• [EXERCISE DIRECTIONS]:
With the pictures left out, return exactly the lines from the one containing "Screen dimensions: 651x478" through the end of the listing below.

• [INFORMATION PROVIDED]:
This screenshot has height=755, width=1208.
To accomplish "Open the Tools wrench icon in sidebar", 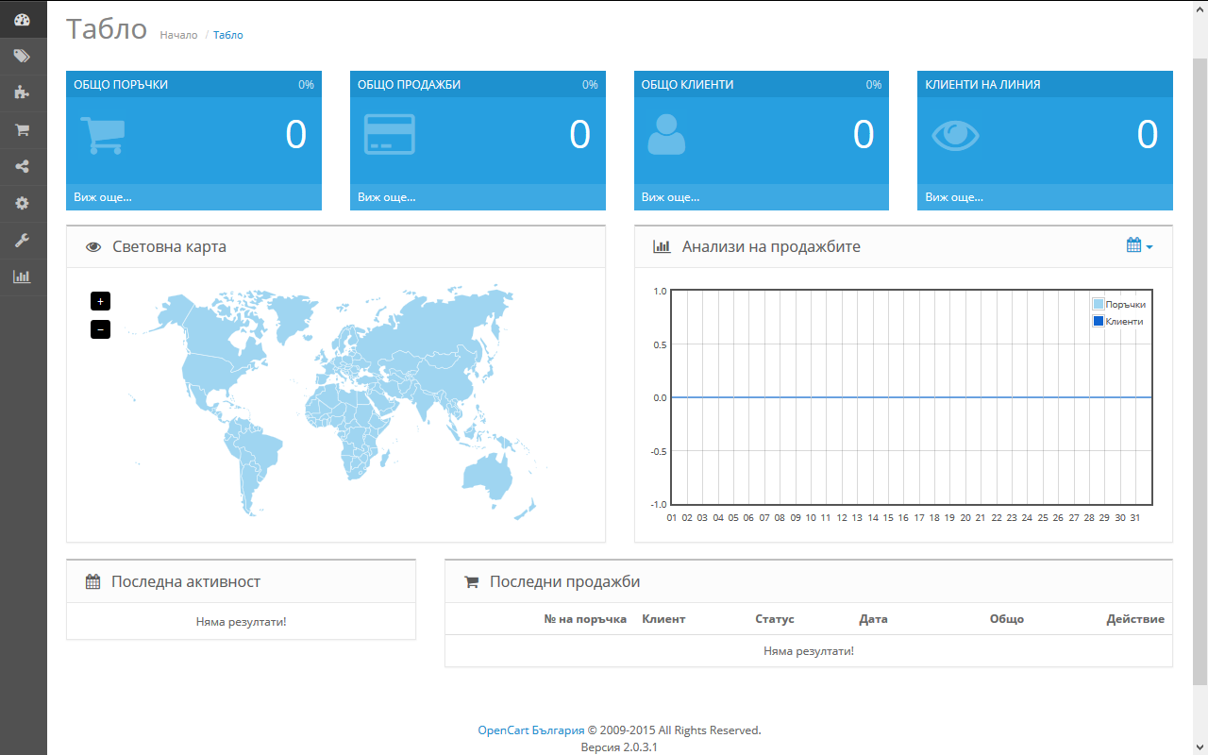I will pos(23,240).
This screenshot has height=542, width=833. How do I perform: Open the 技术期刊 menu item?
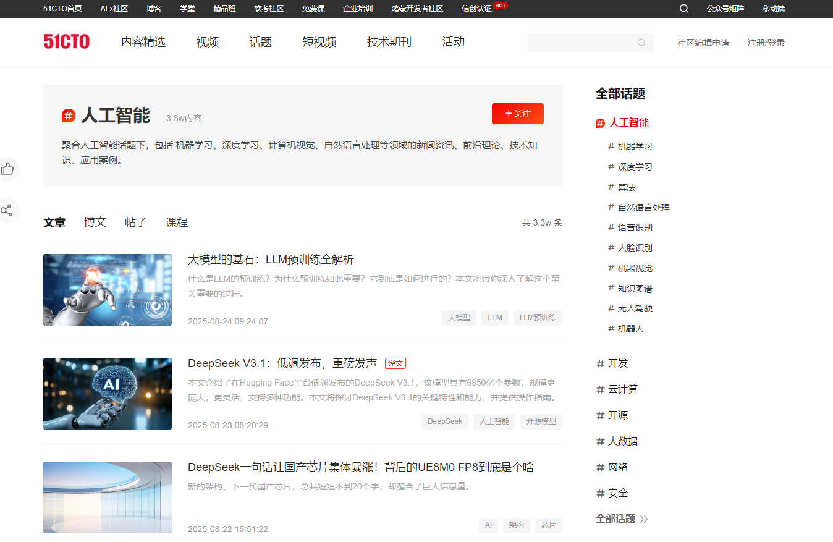pos(389,41)
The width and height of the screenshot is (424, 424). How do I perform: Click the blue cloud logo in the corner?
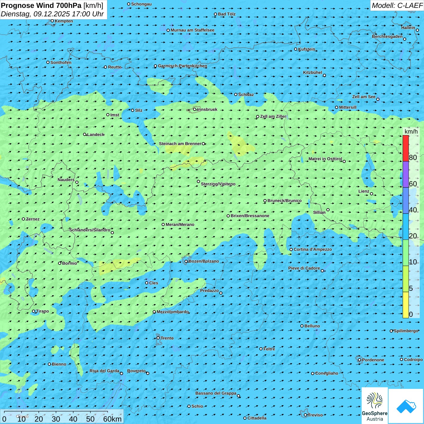pyautogui.click(x=406, y=406)
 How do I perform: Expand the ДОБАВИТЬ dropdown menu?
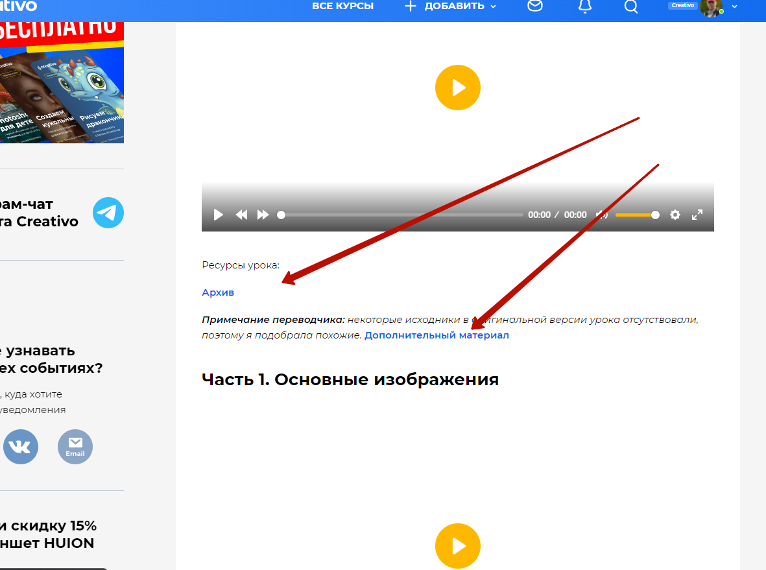coord(451,6)
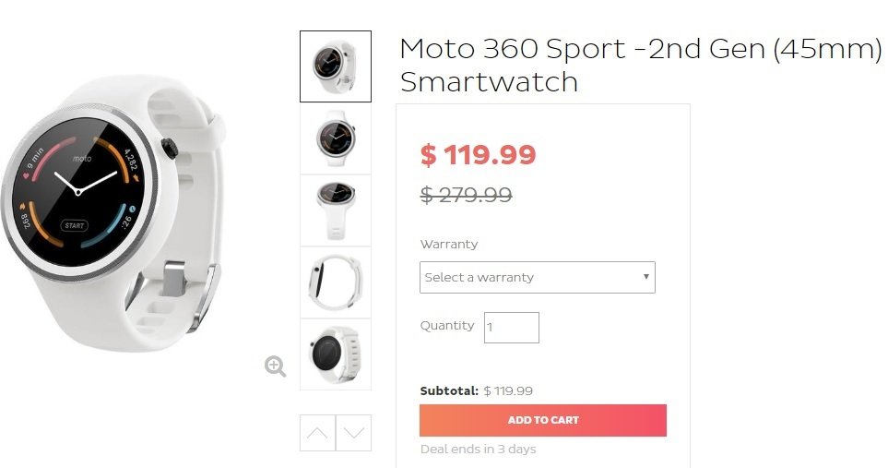Select the watch back-side thumbnail
This screenshot has height=468, width=888.
[x=336, y=354]
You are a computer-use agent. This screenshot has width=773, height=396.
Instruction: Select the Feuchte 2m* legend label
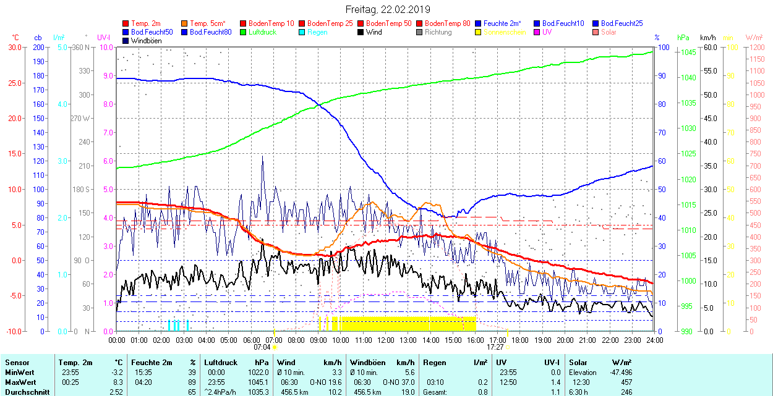503,23
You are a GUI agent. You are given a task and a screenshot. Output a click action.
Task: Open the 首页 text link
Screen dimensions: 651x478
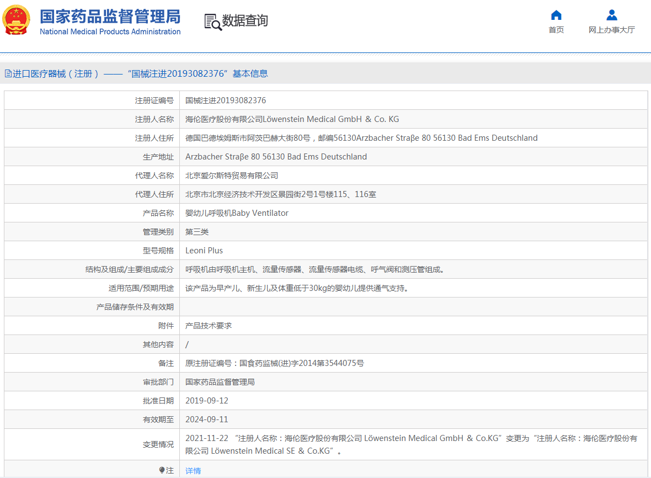coord(556,30)
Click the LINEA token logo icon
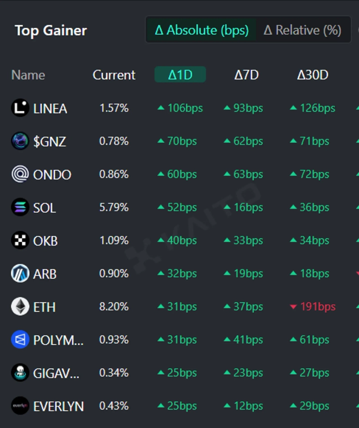 (x=20, y=108)
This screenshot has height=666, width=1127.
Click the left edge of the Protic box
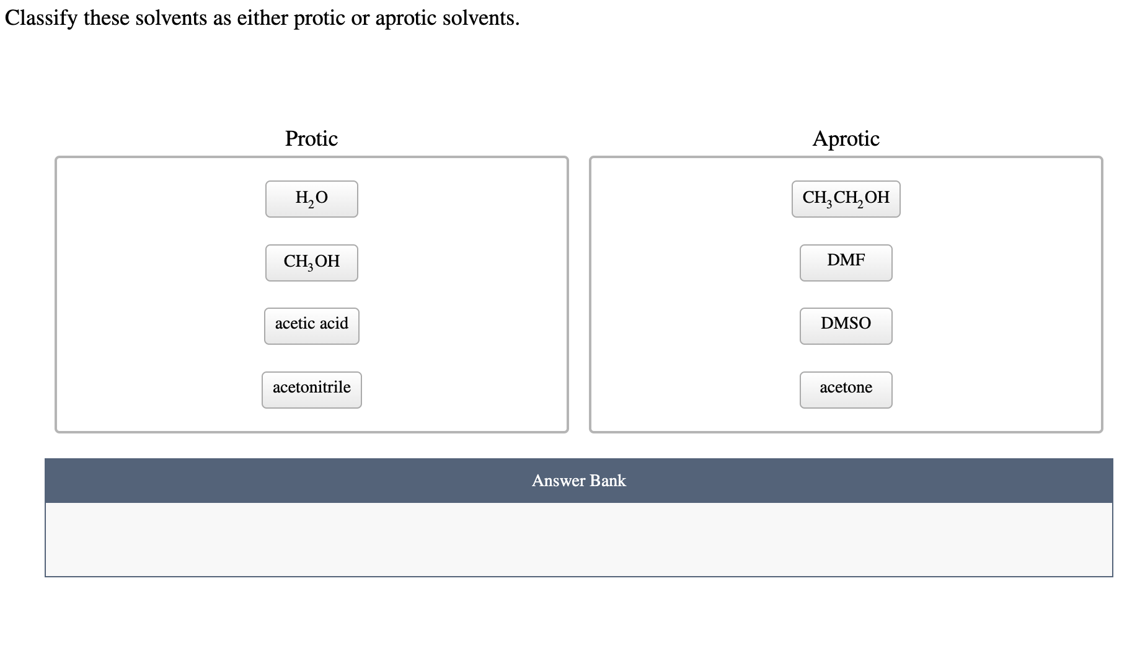coord(57,291)
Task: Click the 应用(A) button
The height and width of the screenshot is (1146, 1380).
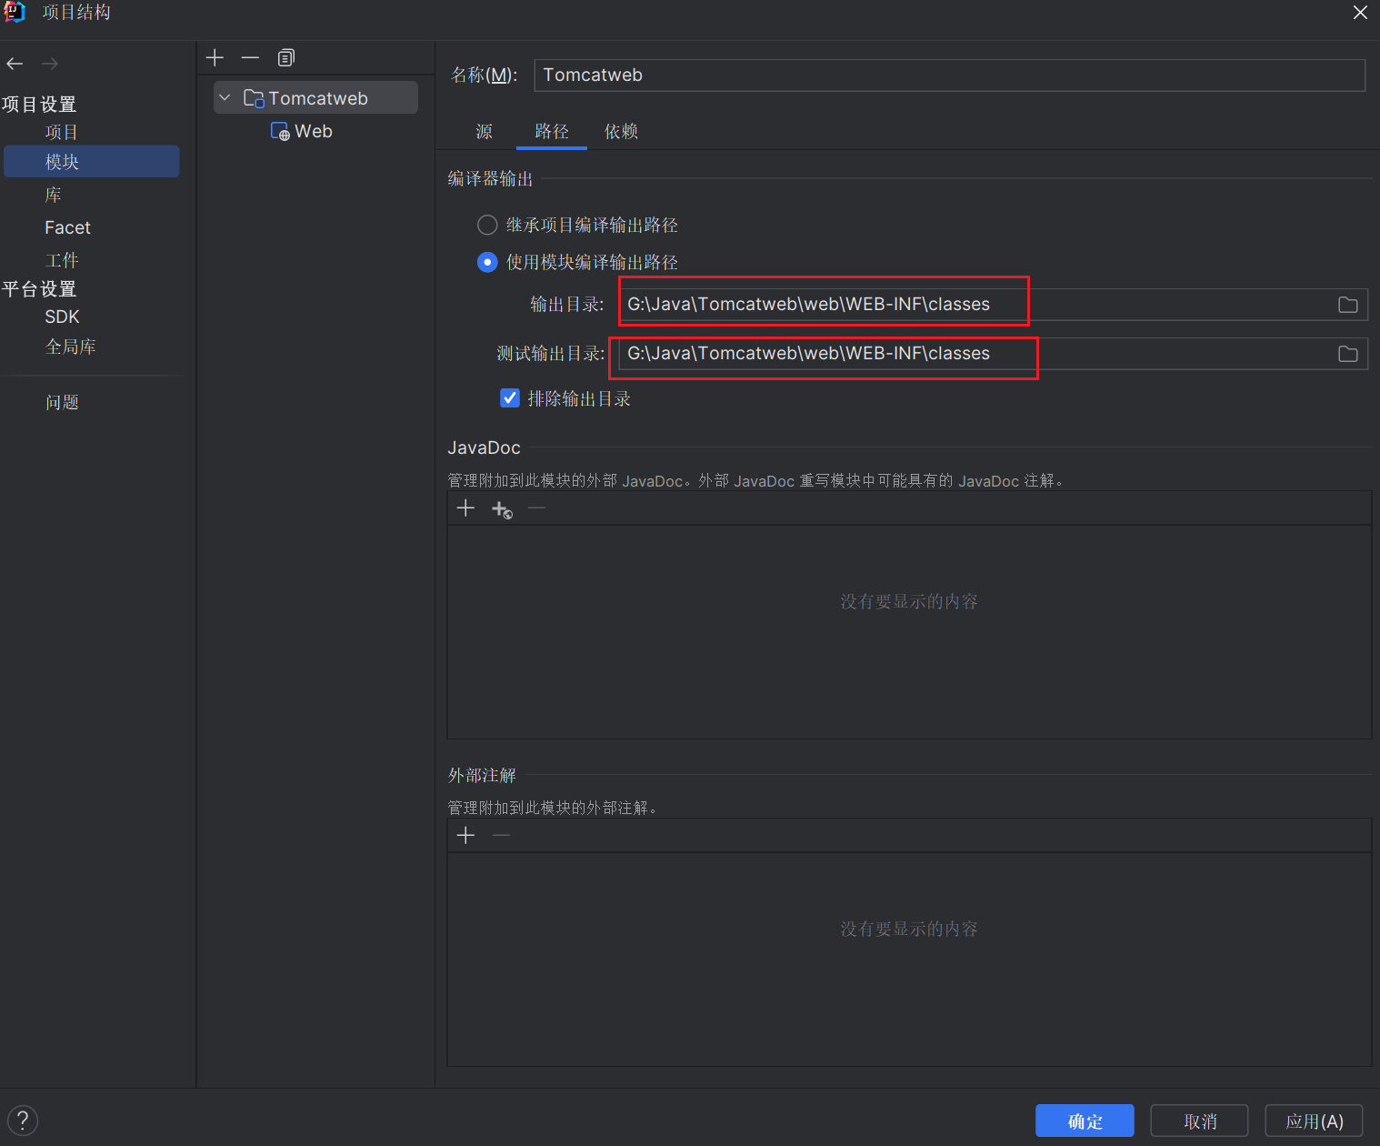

• [ANSWER SECTION]:
Screen dimensions: 651x478
coord(556,30)
Click the LINEA token logo icon
 (x=20, y=108)
This screenshot has height=666, width=1127.
Click the left edge of the Protic box
coord(57,291)
Task: Click the 应用(A) button
The height and width of the screenshot is (1146, 1380).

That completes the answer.